That's according to the count being kept by the invaluable folks at The Washington Post's Fact Checker blog. And, what's even more amazing than a President who is averaging -- repeat: averaging -- more than eight untruths a day is this: Trump's penchant for saying false things is exponentially increasing as his presidency wears on.

In Trump's first 100 days, he averaged 4.2 falsehoods a day. That number has almost doubled in the intervening 500 days -- propelled by Trump's increasing willingness to be completely untethered from facts for longer and longer periods of time.
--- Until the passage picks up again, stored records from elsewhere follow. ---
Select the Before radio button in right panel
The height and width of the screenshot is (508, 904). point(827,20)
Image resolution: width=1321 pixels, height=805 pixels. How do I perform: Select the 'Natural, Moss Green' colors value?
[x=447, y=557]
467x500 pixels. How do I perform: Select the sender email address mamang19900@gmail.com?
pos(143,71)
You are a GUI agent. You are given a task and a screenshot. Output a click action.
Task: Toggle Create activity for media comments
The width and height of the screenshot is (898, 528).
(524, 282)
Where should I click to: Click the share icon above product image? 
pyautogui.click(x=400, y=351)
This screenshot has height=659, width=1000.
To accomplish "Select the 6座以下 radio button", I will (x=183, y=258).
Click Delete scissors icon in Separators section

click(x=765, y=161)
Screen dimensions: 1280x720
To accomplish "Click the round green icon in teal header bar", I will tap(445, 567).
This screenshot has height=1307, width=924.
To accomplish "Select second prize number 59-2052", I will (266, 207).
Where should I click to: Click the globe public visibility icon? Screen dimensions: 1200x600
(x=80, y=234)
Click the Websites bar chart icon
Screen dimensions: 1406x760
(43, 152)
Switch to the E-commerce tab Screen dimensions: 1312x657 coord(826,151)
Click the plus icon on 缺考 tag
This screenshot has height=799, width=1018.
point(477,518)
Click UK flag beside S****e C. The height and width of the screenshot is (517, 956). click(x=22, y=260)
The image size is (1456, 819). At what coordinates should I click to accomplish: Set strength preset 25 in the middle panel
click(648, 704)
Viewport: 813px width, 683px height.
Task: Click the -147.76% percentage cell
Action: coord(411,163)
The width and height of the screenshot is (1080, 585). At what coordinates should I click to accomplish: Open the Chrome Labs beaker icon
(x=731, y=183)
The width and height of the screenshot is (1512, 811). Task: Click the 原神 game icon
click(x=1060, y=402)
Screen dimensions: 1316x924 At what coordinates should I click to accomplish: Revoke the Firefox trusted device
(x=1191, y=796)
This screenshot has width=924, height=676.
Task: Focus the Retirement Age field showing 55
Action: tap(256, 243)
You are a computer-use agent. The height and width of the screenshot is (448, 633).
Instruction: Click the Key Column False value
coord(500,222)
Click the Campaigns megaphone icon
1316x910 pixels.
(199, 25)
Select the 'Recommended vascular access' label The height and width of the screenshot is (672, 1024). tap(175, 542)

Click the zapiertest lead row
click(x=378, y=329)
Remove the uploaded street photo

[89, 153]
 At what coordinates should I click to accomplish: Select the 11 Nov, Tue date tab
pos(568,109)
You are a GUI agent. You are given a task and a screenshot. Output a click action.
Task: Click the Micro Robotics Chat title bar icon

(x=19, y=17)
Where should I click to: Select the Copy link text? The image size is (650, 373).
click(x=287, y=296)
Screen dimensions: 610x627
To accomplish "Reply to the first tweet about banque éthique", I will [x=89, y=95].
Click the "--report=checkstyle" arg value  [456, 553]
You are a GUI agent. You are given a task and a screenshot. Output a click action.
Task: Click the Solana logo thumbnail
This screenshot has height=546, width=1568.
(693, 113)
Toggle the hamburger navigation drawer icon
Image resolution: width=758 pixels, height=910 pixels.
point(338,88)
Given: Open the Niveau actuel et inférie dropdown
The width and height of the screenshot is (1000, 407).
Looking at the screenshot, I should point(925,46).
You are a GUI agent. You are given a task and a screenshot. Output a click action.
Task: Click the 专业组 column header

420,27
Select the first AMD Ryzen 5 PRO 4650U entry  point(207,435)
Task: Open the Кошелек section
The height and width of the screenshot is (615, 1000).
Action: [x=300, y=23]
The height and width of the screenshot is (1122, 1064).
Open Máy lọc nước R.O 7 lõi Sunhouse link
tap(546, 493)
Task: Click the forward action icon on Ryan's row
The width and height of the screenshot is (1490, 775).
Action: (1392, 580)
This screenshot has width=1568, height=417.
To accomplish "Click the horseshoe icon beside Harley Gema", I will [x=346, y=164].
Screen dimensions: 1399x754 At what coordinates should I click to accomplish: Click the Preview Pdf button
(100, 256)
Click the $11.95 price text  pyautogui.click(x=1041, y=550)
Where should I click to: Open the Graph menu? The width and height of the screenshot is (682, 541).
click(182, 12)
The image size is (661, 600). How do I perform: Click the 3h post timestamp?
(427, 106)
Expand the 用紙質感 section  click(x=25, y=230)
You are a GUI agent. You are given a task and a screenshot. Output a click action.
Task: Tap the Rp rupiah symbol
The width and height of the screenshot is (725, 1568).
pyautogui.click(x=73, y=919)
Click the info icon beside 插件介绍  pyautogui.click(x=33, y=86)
This anecdote from the Post writeup is absolutely staggering:

"On Sept. 7, President Trump woke up in Billings, Mont., flew to Fargo, N.D., visited Sioux Falls, S.D., and eventually returned to Washington. He spoke to reporters on Air Force One, held a pair of fundraisers and was interviewed by three local reporters.

In that single day, he publicly made 125 false or misleading statements — in a period of time that totaled only about 120 minutes. It was a new single-day high."

From Sept. 4 to Sept. 13, Trump averaged 32 false of misleading claims a day. 32 a day!

Stop for a minute and think about that. If you tried, I'm sure you could find a way to say 32 things a day that weren't totally true. But you'd almost certainly have to work at it. You'd have to be consciously focused on it.

And yet, that's the average number of things that the President of the United States said that weren't true over a 10-day period this month.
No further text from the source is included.